A couple of months back I had made a trip to China and earnestly believe that there’s a lot we can learn from the Chinese economy. But that being said, it also struck me how deep FinTech companies have penetrated into the Chinese markets as well, with some of the top Fintech companies having built an enviable customer base. So let’s safe to say, FinTech is everywhere.

So let’s talk about the FinTech Revolution in terms of numbers: A report from Accenture revealed some dramatic numbers in relation to global investments in FinTech, which stood at $12 billion in 2015. It’s therefore not incorrect to state FinTech has transformed the financial landscape globally and banks are definitely being affected by it. Considering that in the traditional scope, banks made money by lending, facilitating payments and remitting a fee for it, FinTech is making it possible for entrepreneurs to skip the hassle of visiting banks and look for money elsewhere.

Are Banks in Peril?

Well let’s just say that we cannot sit with our hands tied up, and even the biggest of banks can be affected if action is delayed. There are certain areas we definitely have edge over – for instance consumer banking. What affects consumers is the services and benefits they receive from the banking products. So whether they are investing in term deposits, seeking credit cards or a loan, most banks in Nigeria offer the same rates and terms and conditions. Of course at Diamond Bank we leverage from our expertise and services, but from a consumer’s perspective, there’s not much of a difference.

Where we are missing out on is our ability to give better rates, easy processes and value for money. Most FinTech companies are start-ups; they have low investments and overhead costs to bear, lesser regulations to follow etc. all of which makes it possible for them to offer better rates. Traditional banks miss out on that.
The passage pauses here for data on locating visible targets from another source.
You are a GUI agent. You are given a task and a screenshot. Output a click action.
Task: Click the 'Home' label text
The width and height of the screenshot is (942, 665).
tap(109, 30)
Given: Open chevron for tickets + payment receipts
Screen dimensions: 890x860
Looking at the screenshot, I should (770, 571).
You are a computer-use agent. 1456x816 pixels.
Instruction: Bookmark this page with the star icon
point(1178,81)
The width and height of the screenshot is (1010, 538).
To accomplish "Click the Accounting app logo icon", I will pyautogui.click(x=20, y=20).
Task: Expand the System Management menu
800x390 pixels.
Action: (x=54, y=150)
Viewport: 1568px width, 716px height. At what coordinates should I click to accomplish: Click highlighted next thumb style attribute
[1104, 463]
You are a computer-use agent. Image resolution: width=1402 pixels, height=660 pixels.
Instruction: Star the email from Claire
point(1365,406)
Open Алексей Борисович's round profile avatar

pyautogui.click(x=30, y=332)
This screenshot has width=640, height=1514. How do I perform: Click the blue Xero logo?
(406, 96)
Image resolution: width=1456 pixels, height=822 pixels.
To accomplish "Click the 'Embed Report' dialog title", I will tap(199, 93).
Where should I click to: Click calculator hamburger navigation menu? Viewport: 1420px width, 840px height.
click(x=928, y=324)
To conclude I believe collaboration is a must today. Banks have huge resources, customers and market value and needs to form strategic alliances with FinTech companies for shaping tomorrow’s market. They can use the technology that the disruptive startups have and can find a way to match the competition faced from technology giants like Amazon and Google who have their own offerings.

There’s a lot more that can be discussed about FinTech – and the revolutionary changes it has brought about. But let’s just save the detailed discussions for a later date!